---- Provided records

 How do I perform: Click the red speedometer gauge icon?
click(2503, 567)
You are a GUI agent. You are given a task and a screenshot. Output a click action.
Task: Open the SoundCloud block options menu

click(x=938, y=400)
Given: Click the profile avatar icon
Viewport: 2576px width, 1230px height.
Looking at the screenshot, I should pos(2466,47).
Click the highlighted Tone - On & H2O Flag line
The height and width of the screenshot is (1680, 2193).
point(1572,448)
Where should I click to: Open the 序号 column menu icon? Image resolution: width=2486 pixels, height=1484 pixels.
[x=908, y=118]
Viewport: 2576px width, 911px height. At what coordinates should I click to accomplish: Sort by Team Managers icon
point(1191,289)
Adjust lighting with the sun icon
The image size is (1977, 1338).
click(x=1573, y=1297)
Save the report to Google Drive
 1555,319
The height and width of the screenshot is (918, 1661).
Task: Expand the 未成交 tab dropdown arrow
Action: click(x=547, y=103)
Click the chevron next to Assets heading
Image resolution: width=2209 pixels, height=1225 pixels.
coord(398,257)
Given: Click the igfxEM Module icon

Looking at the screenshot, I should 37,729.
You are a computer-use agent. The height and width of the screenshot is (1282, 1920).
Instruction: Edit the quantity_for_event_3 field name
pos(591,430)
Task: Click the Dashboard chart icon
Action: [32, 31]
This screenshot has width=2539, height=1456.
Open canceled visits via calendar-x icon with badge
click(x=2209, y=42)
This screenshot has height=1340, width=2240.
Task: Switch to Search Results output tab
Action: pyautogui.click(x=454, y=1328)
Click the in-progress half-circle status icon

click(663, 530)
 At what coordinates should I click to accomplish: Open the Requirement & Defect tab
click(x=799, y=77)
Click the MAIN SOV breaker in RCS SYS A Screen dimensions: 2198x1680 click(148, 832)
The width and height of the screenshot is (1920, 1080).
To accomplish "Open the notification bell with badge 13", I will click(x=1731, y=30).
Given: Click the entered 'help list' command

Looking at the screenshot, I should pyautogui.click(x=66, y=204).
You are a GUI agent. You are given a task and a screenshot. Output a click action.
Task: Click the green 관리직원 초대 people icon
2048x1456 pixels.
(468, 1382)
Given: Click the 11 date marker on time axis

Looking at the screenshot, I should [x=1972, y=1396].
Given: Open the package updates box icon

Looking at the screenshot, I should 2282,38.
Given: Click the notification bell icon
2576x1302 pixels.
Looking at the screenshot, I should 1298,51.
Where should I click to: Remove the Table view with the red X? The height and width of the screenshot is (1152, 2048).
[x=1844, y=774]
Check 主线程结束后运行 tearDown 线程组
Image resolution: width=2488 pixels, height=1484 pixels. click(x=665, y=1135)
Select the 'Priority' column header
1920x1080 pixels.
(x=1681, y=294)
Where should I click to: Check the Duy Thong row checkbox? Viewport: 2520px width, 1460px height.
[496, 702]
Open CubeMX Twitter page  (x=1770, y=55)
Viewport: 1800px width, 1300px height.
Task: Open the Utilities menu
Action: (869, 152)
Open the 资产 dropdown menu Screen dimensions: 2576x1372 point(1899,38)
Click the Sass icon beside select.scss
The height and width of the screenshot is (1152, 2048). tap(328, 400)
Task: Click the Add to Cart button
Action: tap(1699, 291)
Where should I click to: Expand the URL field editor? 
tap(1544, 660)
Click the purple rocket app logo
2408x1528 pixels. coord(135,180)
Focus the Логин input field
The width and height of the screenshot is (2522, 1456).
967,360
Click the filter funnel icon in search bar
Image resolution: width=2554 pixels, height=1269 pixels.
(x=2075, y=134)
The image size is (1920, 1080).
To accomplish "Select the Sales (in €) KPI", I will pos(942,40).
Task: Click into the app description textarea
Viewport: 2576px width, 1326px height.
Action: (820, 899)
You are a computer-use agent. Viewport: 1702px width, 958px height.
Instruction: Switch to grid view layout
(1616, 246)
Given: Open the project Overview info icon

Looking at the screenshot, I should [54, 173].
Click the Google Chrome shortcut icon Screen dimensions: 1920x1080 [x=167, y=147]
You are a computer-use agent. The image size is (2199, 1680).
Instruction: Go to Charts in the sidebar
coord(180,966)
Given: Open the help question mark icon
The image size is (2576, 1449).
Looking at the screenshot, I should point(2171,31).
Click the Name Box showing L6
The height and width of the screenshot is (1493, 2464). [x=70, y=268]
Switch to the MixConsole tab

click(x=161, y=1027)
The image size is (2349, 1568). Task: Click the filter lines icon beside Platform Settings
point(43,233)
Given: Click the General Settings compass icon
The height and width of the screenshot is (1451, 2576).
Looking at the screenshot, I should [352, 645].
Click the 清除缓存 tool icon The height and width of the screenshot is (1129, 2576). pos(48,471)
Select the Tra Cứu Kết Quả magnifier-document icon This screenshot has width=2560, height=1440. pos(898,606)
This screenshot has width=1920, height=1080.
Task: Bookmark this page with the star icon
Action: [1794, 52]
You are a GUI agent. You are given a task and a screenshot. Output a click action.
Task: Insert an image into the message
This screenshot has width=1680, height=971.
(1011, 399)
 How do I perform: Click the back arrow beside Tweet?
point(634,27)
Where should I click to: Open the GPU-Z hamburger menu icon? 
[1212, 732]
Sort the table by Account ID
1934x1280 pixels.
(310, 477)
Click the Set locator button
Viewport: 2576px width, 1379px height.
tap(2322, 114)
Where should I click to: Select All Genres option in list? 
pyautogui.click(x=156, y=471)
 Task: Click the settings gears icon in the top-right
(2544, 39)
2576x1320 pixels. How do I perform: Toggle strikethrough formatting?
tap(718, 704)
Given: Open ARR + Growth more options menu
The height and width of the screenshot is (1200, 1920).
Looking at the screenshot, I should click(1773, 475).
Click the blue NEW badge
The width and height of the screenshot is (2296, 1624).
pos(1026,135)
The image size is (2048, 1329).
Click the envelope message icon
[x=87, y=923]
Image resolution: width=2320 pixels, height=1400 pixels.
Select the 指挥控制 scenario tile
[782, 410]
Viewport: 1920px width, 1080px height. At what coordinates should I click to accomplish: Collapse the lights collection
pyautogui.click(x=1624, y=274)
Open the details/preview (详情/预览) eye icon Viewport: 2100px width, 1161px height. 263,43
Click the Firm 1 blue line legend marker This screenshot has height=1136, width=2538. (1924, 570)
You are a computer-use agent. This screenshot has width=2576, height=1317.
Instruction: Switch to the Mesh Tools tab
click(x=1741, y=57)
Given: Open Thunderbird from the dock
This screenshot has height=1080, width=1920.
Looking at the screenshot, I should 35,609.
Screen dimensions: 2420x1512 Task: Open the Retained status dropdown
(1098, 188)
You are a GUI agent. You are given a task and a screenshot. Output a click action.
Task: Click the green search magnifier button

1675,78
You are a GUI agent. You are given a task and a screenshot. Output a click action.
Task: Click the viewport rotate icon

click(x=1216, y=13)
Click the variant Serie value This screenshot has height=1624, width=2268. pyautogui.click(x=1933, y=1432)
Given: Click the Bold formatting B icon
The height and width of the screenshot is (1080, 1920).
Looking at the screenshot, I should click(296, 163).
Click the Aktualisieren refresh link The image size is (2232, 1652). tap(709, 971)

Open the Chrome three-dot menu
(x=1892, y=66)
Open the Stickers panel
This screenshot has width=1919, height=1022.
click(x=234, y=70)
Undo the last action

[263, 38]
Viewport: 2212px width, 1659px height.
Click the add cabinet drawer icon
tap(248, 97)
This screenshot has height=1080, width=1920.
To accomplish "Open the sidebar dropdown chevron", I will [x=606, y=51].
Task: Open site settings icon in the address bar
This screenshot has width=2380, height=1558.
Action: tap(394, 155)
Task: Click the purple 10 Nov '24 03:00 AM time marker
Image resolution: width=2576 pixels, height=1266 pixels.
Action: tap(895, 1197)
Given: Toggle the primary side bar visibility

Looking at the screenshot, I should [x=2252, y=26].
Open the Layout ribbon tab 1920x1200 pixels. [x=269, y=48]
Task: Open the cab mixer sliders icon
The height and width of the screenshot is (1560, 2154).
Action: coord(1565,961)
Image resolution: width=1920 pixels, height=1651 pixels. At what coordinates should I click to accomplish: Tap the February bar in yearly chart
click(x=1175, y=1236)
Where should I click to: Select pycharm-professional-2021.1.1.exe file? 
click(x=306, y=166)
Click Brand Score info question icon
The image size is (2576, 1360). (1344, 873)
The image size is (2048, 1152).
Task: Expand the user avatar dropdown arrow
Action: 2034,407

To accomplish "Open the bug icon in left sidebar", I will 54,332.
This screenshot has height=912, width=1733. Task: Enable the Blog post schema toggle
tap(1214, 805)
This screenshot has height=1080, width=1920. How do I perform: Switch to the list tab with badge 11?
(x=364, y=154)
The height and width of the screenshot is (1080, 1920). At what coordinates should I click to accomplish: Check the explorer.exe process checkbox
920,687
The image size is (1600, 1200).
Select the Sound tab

--------

Problem
Say how many lines in the entries contain the string "bell". Nothing else belongs in the reply.

Task result
2